What are X-rays and what do they do?
Waleed Alabsi says that X-rays consist of electromagnetic radiation that penetrates the human body and produces shadowlike images of organs and bones. This MEDICAL IMAGING can reveal signs of injury or disease. X-rays are utilized in medicine when conducting procedures such as radiography, fluoroscopy, and computed tomography. The amount of radiation absorbed by the body is low can produces no adverse effects. Large radiation doses are used in radiation oncology to prevent the multiplication of cancer cells.
How safe are X-rays?
According to Waleed Alabsi, X-rays are generally safe considering that the radiation dose that is absorbed during diagnosis is small. Studies conducted have shown that the radiation that is absorbed from a simple X-ray examination like a chest x-ray or an X-ray of the abdomen, skull, arms, pelvic region, or knees is quite low compared to radiation absorbed from natural sources. That said, we cannot rule out the possibility of the radiation dose causing cancer or genetic effects even though no practical evidence of such effects has been found from human studies.
Which procedures are associated with higher radiations doses?
Some procedures come with relatively higher radiation doses such as CT scans and interventional procedures like angiography and cardiac catheterization with about 100 to 1000 times more radiation than a chest X-ray.

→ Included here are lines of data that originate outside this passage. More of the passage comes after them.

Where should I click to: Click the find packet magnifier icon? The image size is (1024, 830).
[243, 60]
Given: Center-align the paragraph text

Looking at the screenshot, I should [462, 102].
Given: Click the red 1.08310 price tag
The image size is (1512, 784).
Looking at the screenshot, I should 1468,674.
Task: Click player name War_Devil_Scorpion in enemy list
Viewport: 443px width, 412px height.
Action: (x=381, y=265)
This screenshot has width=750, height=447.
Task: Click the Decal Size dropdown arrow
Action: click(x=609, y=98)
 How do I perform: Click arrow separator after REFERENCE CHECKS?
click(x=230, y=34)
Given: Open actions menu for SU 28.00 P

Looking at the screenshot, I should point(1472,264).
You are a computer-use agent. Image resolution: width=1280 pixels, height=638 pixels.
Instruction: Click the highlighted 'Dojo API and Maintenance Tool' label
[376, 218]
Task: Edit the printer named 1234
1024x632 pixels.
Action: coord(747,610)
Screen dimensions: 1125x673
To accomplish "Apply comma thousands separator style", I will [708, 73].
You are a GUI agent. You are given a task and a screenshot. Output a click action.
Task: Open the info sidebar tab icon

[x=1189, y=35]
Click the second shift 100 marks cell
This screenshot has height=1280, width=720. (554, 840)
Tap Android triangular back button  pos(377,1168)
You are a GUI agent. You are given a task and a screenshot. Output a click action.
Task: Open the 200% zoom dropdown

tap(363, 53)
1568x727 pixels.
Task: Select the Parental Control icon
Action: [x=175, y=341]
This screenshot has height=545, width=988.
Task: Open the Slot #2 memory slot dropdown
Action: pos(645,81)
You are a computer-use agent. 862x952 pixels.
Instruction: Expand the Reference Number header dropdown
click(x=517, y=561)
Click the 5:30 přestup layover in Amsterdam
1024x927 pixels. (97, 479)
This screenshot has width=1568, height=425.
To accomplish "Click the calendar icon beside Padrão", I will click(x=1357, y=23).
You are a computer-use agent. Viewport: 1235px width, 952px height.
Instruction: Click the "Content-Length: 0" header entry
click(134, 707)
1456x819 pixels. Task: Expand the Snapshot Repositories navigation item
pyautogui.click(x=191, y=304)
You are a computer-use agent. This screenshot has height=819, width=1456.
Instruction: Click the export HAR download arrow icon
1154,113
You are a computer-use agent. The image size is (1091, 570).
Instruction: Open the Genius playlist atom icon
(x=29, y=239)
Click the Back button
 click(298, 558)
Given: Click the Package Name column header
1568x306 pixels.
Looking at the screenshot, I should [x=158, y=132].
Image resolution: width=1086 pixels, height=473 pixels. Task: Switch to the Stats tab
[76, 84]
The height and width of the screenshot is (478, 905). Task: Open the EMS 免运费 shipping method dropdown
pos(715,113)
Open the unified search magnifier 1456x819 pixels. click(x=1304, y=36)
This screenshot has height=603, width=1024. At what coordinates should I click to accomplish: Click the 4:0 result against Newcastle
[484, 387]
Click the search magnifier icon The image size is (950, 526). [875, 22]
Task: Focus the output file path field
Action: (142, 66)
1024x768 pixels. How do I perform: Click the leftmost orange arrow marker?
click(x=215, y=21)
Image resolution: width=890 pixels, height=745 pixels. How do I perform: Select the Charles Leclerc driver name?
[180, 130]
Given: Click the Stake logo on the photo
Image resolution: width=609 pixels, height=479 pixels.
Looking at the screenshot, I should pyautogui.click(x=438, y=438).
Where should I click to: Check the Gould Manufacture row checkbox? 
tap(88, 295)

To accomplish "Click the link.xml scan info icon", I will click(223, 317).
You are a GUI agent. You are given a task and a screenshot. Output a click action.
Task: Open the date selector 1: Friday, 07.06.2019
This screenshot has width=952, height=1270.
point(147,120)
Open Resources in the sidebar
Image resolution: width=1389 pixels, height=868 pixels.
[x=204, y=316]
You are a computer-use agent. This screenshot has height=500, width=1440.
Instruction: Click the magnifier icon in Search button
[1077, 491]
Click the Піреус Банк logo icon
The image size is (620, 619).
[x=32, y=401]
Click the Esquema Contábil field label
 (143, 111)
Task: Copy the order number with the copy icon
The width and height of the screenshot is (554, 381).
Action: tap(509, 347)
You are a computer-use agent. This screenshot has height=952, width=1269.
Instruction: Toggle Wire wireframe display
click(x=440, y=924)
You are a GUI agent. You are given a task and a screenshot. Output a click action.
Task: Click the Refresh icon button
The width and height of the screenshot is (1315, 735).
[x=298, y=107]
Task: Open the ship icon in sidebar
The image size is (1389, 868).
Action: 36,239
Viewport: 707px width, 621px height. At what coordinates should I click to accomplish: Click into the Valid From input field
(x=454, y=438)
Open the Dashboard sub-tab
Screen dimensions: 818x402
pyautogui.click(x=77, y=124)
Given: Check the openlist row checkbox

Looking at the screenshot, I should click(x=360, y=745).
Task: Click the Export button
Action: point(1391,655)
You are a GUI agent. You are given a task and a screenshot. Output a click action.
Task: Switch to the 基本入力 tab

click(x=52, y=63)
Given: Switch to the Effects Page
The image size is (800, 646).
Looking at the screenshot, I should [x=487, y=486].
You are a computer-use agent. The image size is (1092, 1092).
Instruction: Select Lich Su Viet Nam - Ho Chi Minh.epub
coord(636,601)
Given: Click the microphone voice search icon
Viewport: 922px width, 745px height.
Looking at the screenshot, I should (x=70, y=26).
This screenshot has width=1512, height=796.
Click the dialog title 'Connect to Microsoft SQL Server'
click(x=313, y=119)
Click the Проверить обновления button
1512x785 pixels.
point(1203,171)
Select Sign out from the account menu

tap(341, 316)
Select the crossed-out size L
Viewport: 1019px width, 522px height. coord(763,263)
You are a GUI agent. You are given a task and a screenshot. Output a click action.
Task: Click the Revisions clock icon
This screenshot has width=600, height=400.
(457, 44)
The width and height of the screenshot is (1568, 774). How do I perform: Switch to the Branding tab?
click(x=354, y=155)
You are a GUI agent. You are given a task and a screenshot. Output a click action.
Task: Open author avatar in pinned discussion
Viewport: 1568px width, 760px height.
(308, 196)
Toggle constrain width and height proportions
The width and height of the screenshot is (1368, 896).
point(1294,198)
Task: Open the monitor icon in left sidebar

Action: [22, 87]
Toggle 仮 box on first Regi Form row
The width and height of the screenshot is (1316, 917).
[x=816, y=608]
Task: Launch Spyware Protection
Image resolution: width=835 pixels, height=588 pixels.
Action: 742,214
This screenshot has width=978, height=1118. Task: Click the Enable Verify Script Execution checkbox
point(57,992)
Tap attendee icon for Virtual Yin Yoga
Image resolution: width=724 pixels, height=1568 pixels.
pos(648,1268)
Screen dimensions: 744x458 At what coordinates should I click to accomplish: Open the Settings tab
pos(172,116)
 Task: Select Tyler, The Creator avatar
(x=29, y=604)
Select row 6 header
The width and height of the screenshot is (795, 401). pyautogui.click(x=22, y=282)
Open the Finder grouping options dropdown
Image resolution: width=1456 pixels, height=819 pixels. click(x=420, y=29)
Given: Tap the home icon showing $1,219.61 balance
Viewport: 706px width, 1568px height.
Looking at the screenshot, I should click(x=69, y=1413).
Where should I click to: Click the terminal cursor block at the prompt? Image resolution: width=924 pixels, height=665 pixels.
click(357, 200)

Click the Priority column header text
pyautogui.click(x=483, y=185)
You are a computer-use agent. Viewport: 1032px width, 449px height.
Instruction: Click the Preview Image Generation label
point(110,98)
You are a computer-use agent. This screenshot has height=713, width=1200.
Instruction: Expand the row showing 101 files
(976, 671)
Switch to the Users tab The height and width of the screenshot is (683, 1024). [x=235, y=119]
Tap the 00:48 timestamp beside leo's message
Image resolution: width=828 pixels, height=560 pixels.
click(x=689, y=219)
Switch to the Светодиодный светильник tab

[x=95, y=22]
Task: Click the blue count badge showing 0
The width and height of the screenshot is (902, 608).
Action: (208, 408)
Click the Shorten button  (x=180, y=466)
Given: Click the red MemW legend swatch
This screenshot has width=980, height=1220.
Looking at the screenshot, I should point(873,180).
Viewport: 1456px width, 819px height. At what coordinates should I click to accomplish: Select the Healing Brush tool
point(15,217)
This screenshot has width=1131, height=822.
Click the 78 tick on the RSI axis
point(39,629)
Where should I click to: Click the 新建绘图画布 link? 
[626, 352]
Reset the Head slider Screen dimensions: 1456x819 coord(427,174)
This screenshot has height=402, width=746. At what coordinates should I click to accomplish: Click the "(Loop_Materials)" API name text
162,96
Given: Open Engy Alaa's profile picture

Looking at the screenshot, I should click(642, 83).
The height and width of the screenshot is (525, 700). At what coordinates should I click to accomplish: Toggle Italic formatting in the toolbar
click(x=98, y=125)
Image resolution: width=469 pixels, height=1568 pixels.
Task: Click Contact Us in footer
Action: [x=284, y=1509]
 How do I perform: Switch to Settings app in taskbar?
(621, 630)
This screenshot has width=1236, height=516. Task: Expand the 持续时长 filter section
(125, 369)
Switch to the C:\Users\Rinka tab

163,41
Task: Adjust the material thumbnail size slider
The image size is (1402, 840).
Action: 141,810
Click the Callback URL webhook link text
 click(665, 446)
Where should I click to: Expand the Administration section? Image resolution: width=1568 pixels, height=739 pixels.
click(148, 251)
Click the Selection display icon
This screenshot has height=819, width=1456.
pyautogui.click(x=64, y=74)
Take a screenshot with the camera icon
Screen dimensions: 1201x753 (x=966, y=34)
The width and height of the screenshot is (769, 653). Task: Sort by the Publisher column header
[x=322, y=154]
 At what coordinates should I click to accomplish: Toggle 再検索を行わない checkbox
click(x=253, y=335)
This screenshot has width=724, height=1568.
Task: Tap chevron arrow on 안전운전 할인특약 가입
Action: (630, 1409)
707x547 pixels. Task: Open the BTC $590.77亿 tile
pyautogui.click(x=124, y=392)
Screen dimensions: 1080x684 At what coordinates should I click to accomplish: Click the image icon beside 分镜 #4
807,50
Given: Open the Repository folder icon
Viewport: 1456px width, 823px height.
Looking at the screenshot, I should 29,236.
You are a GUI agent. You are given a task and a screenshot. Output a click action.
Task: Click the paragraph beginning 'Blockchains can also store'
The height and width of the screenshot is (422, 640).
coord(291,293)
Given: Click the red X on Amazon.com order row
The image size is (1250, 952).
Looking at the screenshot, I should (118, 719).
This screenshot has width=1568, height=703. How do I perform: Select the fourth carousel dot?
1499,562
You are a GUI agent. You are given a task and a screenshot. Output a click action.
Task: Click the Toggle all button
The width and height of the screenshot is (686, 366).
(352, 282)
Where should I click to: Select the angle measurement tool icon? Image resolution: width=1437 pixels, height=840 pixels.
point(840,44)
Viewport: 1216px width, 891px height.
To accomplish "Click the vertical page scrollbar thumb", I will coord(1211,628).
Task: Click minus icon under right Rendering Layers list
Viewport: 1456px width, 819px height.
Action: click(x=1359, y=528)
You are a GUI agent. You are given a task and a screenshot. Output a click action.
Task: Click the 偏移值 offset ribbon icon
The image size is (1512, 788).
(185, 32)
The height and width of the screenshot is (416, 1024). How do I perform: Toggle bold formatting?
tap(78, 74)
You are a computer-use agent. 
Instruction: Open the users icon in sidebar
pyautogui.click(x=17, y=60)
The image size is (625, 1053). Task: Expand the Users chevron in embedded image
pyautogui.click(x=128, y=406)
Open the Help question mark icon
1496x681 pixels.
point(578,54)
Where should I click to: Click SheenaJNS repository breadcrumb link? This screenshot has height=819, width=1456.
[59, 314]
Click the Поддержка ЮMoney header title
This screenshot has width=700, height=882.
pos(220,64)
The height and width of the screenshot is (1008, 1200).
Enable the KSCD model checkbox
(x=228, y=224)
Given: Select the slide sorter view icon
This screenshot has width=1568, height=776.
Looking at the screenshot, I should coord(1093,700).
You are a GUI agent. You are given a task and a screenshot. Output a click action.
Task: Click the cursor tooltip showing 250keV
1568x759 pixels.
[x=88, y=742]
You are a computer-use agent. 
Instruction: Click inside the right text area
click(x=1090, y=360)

What are the potential effects of radiation on my health?
A majority of diagnostic investigations according to Waleed Alabsi will not result in an adverse effect. A look into procedures with higher doses such as CT, interventional procedures, or multiple exposures shows that has the potential to cause biological effects in some cases. The relationship between dosage and risk is linear meaning that a higher absorbed dose results in a higher risk for adverse effects. Examples of adverse effects include skin redness, cataracts, infertility, and hair loss. However, there have been no reports showing radiation exposure in diagnostic and interventional procedures causing cataracts or infertility. Interventional procedures requiring fluoroscopy lasting one hour or more have been shown to cause radiation-induced skin injuries in patients.
How much radiation is acceptable?
Statistically, there are no prescribed limits on the number of radiation doses to patients. What this means is that there is no amount of radiation that is considered too much for a patient when the procedure has been elected by a doctor. When choosing the procedure to be done, the doctor looks into the benefits versus the risks. There is a principle utilized in such cases known as ALARA (As Low As Reasonably Achievable) which guides practices.
How to know if the X-ray facility is safe to perform the procedure?
Waleed Alabsi says that a fully qualified staff should be employed to maintain and periodically test X-ray equipment. Radiation safety measures also include the management of patient doses
How to know if you are getting the radiation dose that is needed and no more?
To determine whether the radiation doses are needed the following principles can prove to be helpful:
- When justifying the examination to be conducted, the benefits and risks should be considered with the exploration of other methods that don’t involve radiation exposure.
- Once the procedure is justified, the examination should be conducted with minimal doses of radiation. This involves the achievement of a good quality MEDICAL IMAGING while at the same tie keeping radiation exposure as low as possible
- The radiation administered should be compared with national regional or international reference levels indicating the approximate safe doses for different medical procedures
- Waleed Alabsi recommends that unnecessary repeat examinations should be avoided. There are cases where repeat examinations are required to check the progress of treatment such as in cancer treatment.